Wednesday, October 8, 2008

Fever Dream

The coffee machine in the local hospital's waiting room has this really great ersatz cappuccino maker that makes the best cup of French Vanilla you could ask for. It's all sugar and foam, but for free coffee, you can't beat it. I drank four cups yesterday and took another for the road.
I hope to never taste it again.
You see, I've been hesitating writing a follow-up to last week's post because we weren't really out of the woods yet. My wife was cured of cancer, but there was one more hurdle to jump. And strangely, I had yet to have that moment of catharsis that would bring closure to this chapter in our lives. I craved it badly.
Before chemotherapy begins, a surgeon has to insert a small portacath under the skin to administer the medicine. The jugular is tapped by the small catheter attached to the port and becomes a spur of the circulatory system.
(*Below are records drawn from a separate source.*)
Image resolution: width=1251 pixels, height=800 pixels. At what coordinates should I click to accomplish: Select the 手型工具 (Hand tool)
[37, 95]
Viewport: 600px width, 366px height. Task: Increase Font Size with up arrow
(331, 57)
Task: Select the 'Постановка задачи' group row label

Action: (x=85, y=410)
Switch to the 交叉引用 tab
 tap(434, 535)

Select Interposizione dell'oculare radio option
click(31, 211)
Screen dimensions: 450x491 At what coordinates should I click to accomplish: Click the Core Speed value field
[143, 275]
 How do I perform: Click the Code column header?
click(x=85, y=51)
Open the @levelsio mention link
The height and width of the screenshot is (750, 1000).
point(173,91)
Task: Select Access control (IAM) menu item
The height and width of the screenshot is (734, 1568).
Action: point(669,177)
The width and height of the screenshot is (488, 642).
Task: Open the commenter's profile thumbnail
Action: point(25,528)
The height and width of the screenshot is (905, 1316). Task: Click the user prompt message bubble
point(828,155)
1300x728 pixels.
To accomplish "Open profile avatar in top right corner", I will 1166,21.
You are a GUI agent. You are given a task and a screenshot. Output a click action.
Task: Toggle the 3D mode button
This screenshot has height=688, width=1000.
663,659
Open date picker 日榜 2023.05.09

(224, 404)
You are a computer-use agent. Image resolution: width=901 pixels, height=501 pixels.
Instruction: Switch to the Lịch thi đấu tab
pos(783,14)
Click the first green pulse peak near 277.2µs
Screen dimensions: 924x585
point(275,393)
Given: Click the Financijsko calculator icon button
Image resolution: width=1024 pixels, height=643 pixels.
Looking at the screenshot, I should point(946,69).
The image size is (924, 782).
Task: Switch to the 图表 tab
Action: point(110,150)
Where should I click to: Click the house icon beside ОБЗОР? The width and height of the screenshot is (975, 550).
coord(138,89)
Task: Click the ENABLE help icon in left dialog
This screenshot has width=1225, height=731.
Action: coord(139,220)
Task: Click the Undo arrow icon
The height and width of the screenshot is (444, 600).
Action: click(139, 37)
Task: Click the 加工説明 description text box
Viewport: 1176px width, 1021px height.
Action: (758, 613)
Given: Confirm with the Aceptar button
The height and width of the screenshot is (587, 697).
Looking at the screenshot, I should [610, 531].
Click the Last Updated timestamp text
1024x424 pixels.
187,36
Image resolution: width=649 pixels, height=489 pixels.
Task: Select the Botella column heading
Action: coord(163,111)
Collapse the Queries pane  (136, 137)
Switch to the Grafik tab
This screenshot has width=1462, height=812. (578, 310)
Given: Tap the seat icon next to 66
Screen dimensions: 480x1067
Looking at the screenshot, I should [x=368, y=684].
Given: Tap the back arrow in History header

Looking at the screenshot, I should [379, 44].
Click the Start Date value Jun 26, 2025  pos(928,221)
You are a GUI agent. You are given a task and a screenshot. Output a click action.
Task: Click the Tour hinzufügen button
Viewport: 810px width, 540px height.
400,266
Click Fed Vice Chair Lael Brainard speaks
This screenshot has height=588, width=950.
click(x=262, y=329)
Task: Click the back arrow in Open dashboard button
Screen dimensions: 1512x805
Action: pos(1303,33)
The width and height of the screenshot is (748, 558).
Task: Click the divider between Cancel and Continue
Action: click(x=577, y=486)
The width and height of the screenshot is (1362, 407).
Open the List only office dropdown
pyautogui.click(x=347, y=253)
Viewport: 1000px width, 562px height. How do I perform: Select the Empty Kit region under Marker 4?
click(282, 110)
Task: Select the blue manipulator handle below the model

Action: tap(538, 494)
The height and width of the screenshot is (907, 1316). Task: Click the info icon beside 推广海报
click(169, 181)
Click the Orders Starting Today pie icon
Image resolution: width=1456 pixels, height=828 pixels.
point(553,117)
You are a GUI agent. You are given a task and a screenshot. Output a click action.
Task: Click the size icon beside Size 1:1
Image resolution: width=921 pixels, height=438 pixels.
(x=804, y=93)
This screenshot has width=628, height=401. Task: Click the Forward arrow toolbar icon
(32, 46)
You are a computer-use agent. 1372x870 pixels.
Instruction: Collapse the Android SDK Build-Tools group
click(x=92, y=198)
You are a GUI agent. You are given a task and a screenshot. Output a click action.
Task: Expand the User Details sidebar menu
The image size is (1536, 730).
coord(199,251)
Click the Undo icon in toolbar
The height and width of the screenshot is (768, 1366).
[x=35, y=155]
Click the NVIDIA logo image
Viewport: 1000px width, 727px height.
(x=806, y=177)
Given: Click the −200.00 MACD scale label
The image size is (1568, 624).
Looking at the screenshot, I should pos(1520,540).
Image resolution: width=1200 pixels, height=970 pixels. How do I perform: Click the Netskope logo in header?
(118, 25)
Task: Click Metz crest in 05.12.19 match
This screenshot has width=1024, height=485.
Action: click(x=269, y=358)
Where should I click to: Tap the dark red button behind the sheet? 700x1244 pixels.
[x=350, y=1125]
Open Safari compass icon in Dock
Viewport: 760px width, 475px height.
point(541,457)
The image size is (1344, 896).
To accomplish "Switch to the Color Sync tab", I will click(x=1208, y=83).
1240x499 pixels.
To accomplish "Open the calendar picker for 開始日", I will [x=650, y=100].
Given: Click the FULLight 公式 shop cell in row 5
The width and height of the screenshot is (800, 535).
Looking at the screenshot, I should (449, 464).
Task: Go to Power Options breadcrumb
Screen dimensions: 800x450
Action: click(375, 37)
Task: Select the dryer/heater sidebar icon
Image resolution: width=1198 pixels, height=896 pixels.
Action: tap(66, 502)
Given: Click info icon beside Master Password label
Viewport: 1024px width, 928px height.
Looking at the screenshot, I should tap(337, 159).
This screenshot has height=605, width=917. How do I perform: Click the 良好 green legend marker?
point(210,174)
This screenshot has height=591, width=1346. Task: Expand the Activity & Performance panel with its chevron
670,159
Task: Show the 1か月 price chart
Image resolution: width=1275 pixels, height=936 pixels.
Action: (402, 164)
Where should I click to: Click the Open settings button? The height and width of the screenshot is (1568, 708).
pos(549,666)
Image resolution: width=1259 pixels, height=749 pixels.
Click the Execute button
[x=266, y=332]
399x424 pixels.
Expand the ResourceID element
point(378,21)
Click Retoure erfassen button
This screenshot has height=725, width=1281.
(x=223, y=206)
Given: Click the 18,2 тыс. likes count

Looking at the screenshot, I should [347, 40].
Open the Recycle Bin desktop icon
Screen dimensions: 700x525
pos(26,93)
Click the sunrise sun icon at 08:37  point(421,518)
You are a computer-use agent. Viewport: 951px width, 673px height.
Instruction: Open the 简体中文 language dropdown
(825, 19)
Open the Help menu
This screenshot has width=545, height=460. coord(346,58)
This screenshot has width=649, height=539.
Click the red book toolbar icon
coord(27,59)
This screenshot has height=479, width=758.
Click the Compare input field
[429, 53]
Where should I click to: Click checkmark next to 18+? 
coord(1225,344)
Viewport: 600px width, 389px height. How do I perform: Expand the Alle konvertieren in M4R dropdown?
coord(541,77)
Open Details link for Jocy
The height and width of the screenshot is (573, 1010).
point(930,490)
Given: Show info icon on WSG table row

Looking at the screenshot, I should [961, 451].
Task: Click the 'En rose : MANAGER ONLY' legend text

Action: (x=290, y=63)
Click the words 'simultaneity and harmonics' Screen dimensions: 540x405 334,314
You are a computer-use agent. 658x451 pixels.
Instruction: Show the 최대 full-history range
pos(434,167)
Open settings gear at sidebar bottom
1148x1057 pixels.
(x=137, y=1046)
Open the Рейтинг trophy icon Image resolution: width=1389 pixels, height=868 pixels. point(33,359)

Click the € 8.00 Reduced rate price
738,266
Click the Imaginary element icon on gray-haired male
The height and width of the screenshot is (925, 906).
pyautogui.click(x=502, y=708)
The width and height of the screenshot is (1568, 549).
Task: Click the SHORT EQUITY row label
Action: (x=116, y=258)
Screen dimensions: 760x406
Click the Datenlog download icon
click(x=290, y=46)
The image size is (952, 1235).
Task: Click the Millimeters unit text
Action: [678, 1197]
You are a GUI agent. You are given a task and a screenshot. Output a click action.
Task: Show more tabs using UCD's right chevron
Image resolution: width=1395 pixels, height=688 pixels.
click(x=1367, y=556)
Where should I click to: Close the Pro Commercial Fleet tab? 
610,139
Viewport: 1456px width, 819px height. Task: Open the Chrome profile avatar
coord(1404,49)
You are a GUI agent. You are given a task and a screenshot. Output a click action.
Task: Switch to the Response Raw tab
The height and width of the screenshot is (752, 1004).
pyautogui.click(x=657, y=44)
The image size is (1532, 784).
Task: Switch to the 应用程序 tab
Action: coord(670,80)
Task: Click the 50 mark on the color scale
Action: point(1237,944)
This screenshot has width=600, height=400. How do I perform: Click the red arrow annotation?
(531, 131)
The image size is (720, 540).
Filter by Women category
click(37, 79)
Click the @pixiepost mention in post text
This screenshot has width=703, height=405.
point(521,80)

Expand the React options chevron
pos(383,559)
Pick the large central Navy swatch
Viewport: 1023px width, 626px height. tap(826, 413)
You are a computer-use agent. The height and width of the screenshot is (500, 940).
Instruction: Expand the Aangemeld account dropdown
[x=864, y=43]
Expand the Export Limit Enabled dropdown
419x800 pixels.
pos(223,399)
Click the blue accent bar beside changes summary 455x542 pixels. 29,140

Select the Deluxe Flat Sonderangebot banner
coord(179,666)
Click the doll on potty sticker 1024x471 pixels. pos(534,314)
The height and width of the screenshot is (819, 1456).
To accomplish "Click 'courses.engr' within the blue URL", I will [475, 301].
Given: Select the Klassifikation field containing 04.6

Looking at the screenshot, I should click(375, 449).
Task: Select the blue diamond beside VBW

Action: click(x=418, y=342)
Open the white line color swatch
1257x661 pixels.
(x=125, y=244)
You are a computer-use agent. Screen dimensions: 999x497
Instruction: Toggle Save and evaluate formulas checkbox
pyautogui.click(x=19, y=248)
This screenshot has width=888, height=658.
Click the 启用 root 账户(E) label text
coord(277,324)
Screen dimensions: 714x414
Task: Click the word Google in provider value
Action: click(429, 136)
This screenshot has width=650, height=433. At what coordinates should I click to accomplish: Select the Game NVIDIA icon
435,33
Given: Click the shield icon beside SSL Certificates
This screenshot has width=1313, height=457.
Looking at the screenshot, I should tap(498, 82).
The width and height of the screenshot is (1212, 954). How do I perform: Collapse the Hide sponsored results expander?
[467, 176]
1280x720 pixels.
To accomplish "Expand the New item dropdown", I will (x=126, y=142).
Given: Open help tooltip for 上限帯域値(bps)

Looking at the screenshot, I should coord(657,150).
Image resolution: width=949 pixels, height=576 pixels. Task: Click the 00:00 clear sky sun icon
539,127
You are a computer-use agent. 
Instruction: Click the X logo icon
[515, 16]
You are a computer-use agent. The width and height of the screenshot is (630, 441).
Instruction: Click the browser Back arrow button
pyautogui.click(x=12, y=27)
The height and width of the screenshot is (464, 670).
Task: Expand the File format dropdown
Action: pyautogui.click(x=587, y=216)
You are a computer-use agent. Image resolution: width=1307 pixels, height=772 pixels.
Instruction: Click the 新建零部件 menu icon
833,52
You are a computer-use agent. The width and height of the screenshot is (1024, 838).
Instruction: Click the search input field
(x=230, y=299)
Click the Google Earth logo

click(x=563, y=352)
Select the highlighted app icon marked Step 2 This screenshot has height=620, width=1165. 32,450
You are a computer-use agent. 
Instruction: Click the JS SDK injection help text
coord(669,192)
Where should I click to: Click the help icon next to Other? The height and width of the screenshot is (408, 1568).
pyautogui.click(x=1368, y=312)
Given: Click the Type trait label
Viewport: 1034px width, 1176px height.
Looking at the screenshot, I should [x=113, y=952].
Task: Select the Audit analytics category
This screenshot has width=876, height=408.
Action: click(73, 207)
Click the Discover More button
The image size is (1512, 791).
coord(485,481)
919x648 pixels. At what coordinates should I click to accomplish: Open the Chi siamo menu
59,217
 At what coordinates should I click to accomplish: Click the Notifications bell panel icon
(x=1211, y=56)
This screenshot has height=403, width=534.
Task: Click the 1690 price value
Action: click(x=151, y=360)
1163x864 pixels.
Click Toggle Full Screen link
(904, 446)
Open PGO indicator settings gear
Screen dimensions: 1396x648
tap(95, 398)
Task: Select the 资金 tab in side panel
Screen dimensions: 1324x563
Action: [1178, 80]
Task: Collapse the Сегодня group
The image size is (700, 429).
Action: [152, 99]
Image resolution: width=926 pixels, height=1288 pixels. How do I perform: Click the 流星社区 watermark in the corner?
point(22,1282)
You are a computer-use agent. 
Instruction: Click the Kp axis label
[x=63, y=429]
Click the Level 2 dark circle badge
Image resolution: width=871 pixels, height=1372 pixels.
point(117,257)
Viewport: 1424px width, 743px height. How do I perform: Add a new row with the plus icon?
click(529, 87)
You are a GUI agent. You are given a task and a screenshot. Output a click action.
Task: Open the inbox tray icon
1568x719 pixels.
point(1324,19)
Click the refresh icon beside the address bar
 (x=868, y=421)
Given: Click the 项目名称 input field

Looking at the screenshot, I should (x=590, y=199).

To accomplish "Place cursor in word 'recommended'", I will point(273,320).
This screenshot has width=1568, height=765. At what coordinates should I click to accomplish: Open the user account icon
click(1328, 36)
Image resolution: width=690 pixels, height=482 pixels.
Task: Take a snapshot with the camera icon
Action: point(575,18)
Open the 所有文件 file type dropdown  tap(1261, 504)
The treatments are literally poison, and they can wreck your veins and tear up tissue, so a direct route to the bloodstream is needed. The port provides venous access safely.
And what comes in, must come out.
I can pinpoint the exact moment when this whole cancer thing sunk in. I hadn't really processed the significance of her illness until that day last March when they put the port in her chest. My mom came for support and I'm glad she did. When they wheeled the gurney out of the prep room back to surgery, it felt as if I was falling to the floor and the whole world rushed up to meet me. I knew it was the beginning of a long, arduous, uphill climb that was paved with uncertainty and angst.
There, among the empty Styrofoam cappuccino cups and year-old Field & Streams, I lost it. With my tears staining the knees of my mother's jeans, sobs racking my body, I was awash with fear and emotion, not having any idea of what the future held.
So yesterday, we found ourselves in that same exact room, once again watching her being wheeled into surgery. The removal of the port, however, is a super simple procedure. In fact, the entire surgery ended up lasting a whopping 8 minutes. It's a strange thing though, to see someone you love in a hospital bed, hooked up to IVs and monitors. They give you a general because it is somewhat invasive, but the sedation is mild. When they ushered her back into the room, she was asleep, but woke quickly when the team of hovering nurses and doctors buzzed around the room hooking her back up to the various machines.
Pale and sallow, her nearly-bald head wrapped in a baby blue bandana and her neck and shoulders coated in orange surgical antiseptic, she groggily opened her eyes. Through the foggy haze of anesthesia she lifted a weak hand to her chest and gingerly patted the spot where the port used to be. She looked at me with a heavily medicated smile and simply said, "It's all gone."
With those three words, she provided me with the catharsis I'd been waiting a week to experience. I know she was likely referring to the port being gone, but I took it much differently. Not only was the round disc under her skin gone, but so was the anxiety, the apprehension, the worry, the occasional melancholy and most importantly, the cancer. All gone.
I lost it.
Ignoring the tubes, peripheral drip lines and wires, I leaned over the bedrails and give her a great big healthy hug. We kissed and embraced through the tears. The pure joy I felt at that moment was unlike any relief I've ever experienced. And just like that, it was over.I would say that life will return to normal. But what’s normal? If it’s apathy and ambivalence, then I want no part of normal.
Not every story has a happy ending. I can’t imagine the pain and grief associated with the bad ones. But this one does. Not just because the cancer’s all gone, but because of the lessons learned out of the experience: Faith works. Hope works. Prayer works. Kindness works.
I’ve received countless reassuring words and smiles. Pats on the back. Hugs. Notes. Phone calls. Casseroles. Emails. Texts. Some of them from you, dear readers. I do not and will not ever take them for granted. Thank you.
I’m a lucky man to have friends like these.
And moreover, a wife who’s a fighter. An inspiration. A pillar of strength.
A survivor.

2 comments:

She said...

I think I'm pretty lucky to have a friend like you. Both you and your wife are true inspirations.

teahouse said...

Found you via Dawn. What a stressful time you are going through now, and what a moving tribute to your love for your wife.

I'm sending you both happy, healthy thoughts!